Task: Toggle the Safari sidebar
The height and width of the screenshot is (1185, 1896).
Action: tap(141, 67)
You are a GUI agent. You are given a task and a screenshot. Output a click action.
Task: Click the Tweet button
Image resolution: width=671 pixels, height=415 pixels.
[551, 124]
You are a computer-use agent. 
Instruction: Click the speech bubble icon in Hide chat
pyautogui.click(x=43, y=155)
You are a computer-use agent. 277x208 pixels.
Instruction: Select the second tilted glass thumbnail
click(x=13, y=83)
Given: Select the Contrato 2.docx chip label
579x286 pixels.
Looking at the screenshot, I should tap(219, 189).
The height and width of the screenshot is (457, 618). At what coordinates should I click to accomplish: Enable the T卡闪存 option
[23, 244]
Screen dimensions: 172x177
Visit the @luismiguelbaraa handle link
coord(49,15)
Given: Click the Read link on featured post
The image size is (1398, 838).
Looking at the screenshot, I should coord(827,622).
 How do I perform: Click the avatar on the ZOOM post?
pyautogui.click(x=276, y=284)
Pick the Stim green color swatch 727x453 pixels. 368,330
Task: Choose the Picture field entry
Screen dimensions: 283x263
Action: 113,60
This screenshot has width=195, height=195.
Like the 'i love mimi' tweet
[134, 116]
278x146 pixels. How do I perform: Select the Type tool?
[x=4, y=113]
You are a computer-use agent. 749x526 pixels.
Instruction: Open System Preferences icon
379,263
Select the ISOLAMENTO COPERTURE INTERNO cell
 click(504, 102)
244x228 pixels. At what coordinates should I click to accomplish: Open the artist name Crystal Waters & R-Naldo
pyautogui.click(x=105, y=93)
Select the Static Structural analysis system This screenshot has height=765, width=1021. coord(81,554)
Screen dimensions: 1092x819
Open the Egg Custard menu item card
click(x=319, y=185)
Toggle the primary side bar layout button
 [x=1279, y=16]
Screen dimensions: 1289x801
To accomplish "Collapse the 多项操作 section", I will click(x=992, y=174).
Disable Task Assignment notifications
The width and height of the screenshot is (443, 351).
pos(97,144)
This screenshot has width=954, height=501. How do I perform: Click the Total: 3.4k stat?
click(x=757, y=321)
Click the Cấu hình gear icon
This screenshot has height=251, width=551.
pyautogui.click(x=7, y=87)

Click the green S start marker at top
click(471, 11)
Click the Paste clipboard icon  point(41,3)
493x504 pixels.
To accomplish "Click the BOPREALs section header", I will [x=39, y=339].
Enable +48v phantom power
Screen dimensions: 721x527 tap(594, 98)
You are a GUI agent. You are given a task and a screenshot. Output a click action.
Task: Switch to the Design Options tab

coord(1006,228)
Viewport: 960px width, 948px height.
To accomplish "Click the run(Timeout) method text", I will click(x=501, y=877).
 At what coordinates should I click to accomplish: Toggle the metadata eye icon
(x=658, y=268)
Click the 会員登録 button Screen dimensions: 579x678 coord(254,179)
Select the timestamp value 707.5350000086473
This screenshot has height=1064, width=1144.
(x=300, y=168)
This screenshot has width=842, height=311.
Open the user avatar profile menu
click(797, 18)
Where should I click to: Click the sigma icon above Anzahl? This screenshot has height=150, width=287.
************
◆ **TASK TO CARRY OUT**
Rewrite the material from the line with "Given: Select the Contrato 2.docx chip label" to the line with "click(504, 102)", changing "pixels" to "px" and leaving everything else as it is. Return only those lines.

◆ **ANSWER**
Given: Select the Contrato 2.docx chip label
579x286 px.
Looking at the screenshot, I should tap(219, 189).
The height and width of the screenshot is (457, 618). At what coordinates should I click to accomplish: Enable the T卡闪存 option
[23, 244]
Screen dimensions: 172x177
Visit the @luismiguelbaraa handle link
coord(49,15)
Given: Click the Read link on featured post
The image size is (1398, 838).
Looking at the screenshot, I should coord(827,622).
 How do I perform: Click the avatar on the ZOOM post?
pyautogui.click(x=276, y=284)
Pick the Stim green color swatch 727x453 px. 368,330
Task: Choose the Picture field entry
Screen dimensions: 283x263
Action: 113,60
This screenshot has width=195, height=195.
Like the 'i love mimi' tweet
[134, 116]
278x146 px. How do I perform: Select the Type tool?
[x=4, y=113]
You are a computer-use agent. 749x526 px.
Instruction: Open System Preferences icon
379,263
Select the ISOLAMENTO COPERTURE INTERNO cell
 click(504, 102)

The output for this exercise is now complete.